1 in 10 homeowners with a mortgage renewing this year are exploring downsizing, relocating and rental income options
More than a million Canadian mortgages will come up for renewal this year. Though interest rates have been on the decline for the last several months, many borrowers are bracing for an increase to their monthly payment – an adjustment that could be quite steep for some households.
According to a recent Royal LePage survey, conducted by Hill & Knowlton,1 more than half (57%) of Canadians who are renewing the mortgage on their primary residence in 2025 expect their monthly mortgage payment to increase upon renewal (35% expect it to increase slightly and 22% expect it to increase significantly).
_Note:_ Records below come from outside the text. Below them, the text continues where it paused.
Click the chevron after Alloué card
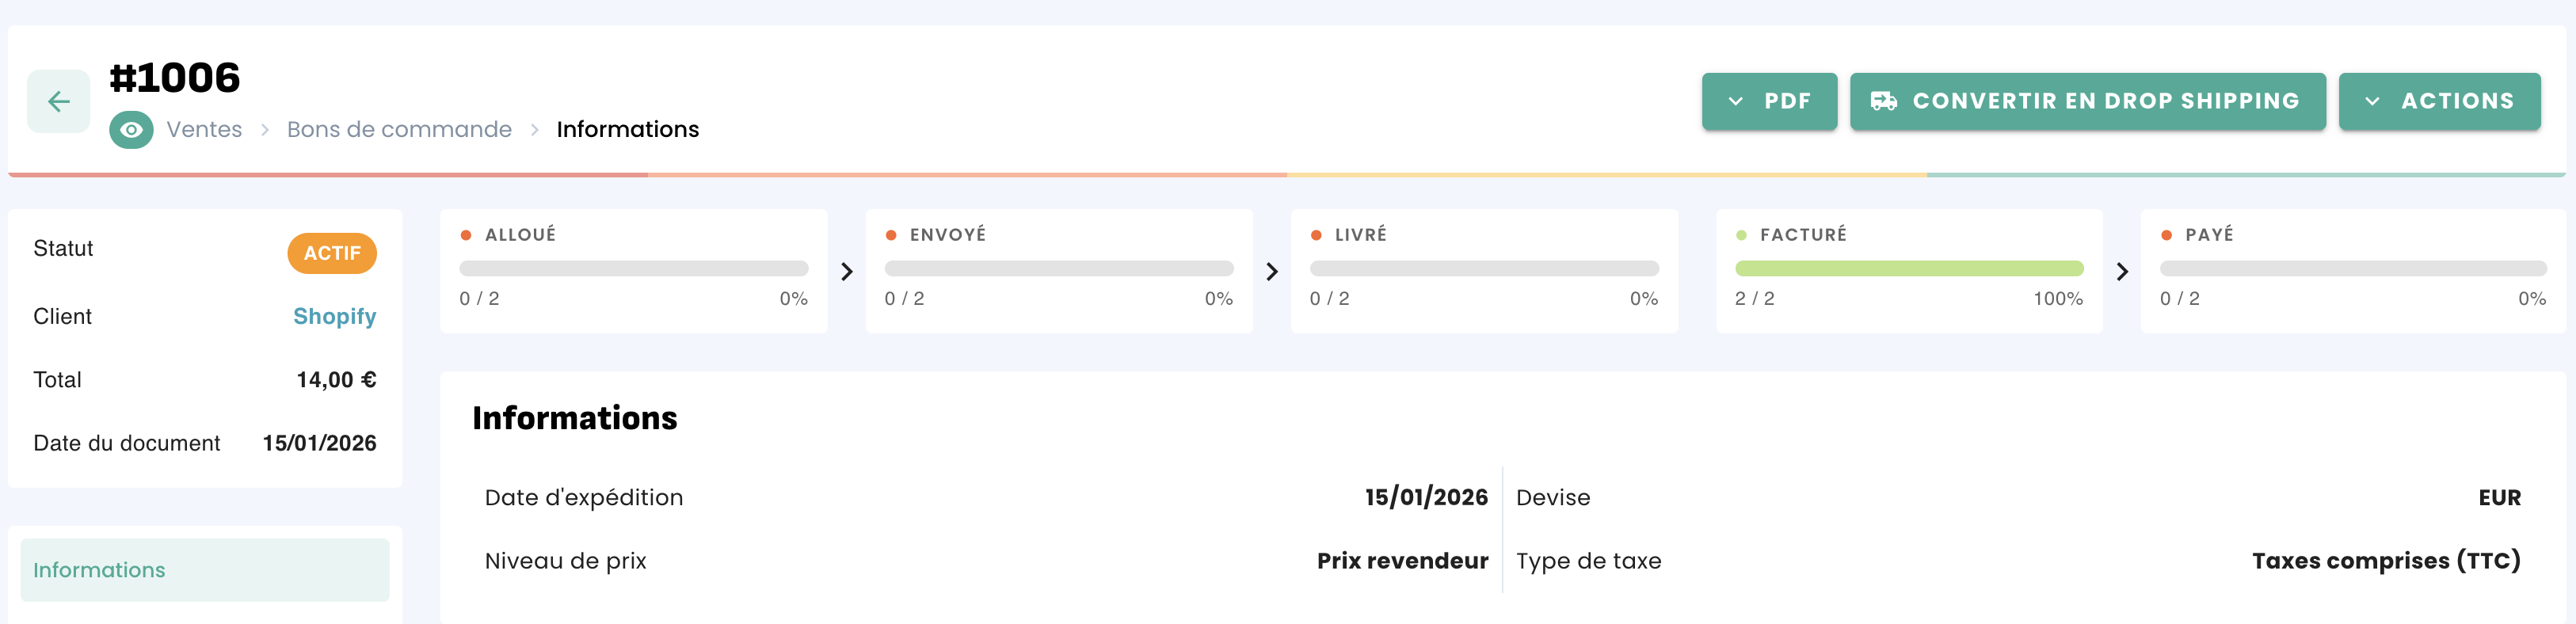 [846, 271]
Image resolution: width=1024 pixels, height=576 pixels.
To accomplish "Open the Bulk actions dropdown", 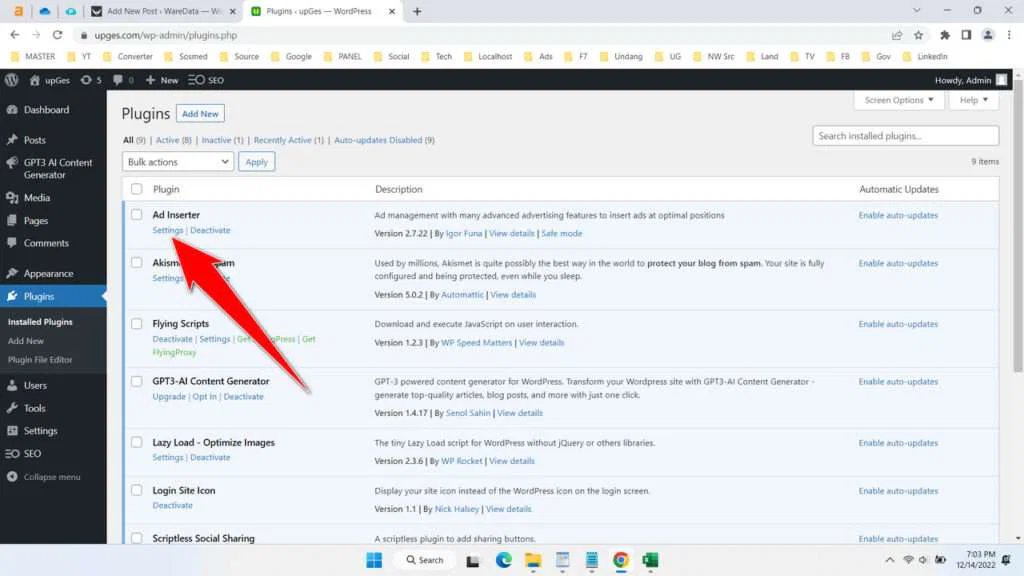I will pos(177,161).
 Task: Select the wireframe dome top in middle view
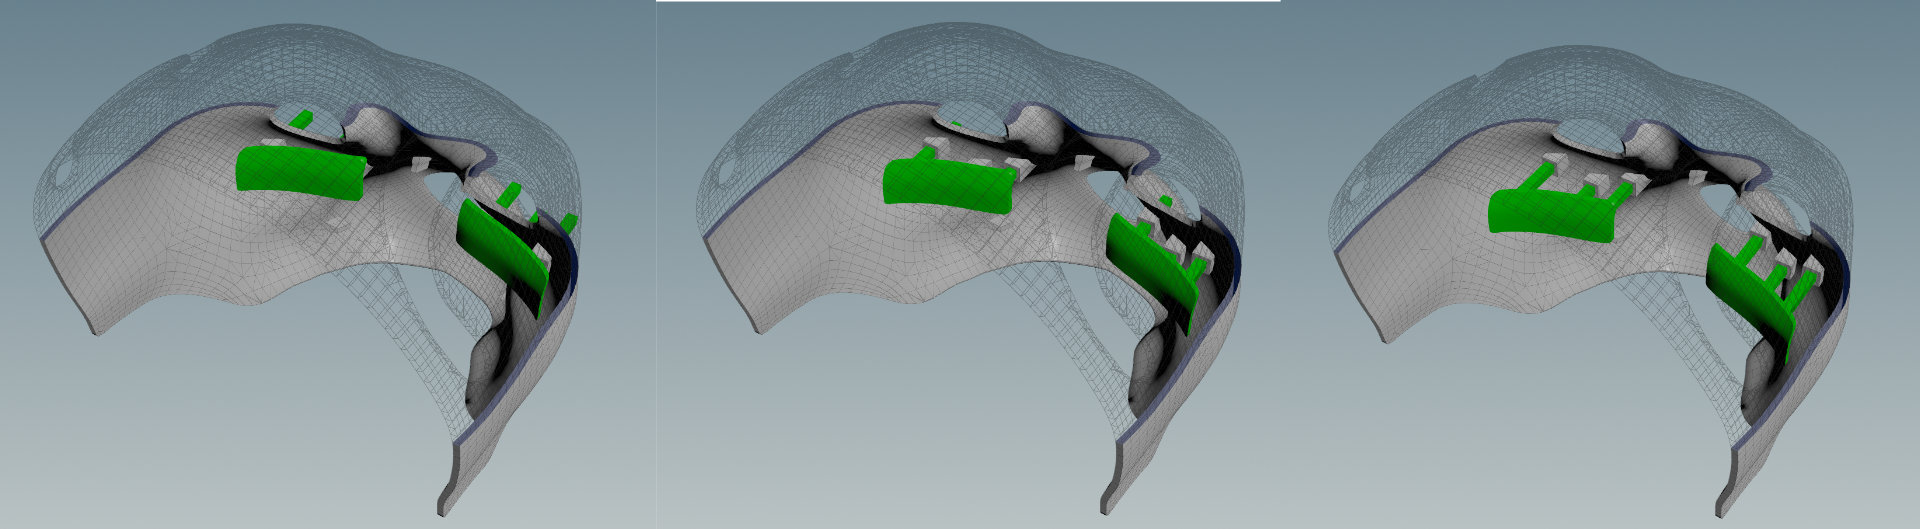[x=900, y=60]
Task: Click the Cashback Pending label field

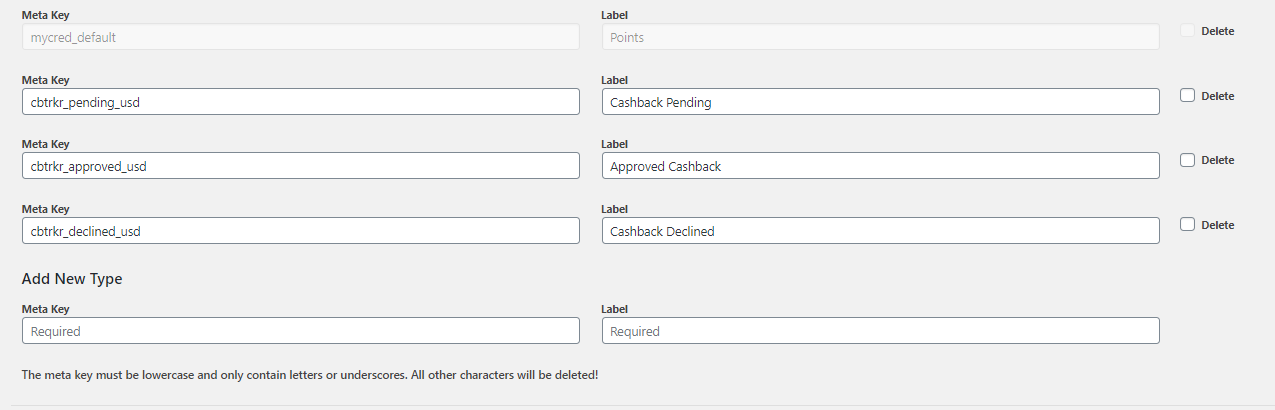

Meanwhile, 25% say their monthly mortgage payment will remain about the same – within $100 of their current payment amount – and another 15% expect their monthly payment to decrease upon renewal.
“When it comes to post-pandemic mortgage renewals, many Canadians have avoided the worst-case scenario of having to sell their homes due to the inability to cover the cost of their mortgage, thanks to solid employment trends and declining interest rates,” said Phil Soper, president and CEO, Royal LePage. “Nevertheless, some will face a substantial rise in their mortgage costs, putting added pressure on their household finances. Many in this situation are exploring options to lower their monthly fees, such as extending their amortization period; a tactic which has proven popular.”